The two recreational-marijuana campaigns, the minimum-wage increase campaign, the campaign to raise taxes on the wealthy to fund local education and the firearm background check campaign are all almost certainly planning on getting a large percentage of their signatures at the polls Nov. 3.

It’s now clear that the Republicans will miss out on this opportunity. According to Deputy Secretary of State Julie Flynn, the Republicans submitted two changes to their proposal earlier this week, starting a new 10-day clock. This means that the chances of getting their petitions by Election Day have gone from incredibly unlikely to completely impossible.

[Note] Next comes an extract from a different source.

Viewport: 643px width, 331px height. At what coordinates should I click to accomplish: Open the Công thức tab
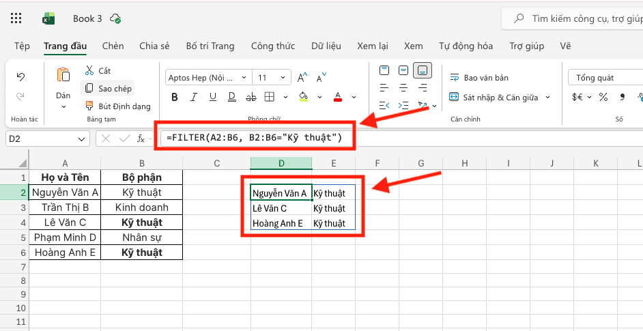[x=272, y=46]
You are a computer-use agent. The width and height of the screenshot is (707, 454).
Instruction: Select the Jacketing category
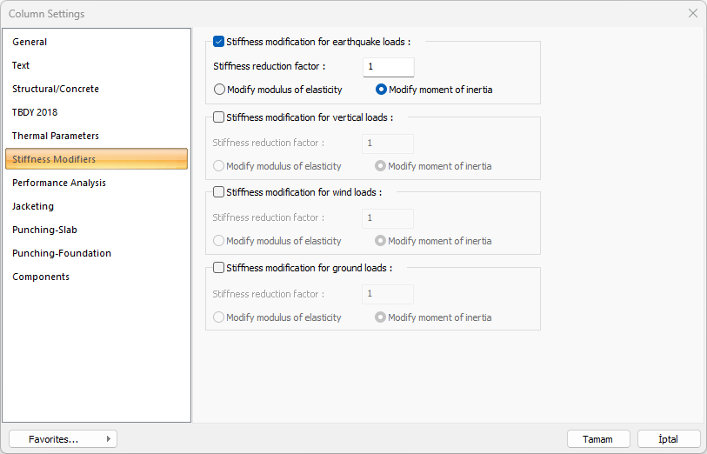[33, 206]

So now, rather than volunteers sitting at tables at warm polling places (and Maine Republican Party Chairman Richard Bennett has declared that they intend to gather their signatures with volunteers rather than paid staff), they’ll have to mount a huge door-to-door campaign in cold weather and over the holidays in order to meet their deadline at the end of January.

It isn’t impossible for them to still succeed, but it will likely now require a large paid signature-collection program costing hundreds of thousands of dollars. That can’t be good for a party that’s already facing internal divisions over resources going to what some see as the governor’s pet referendum project, rather than being used to elect Republican candidates.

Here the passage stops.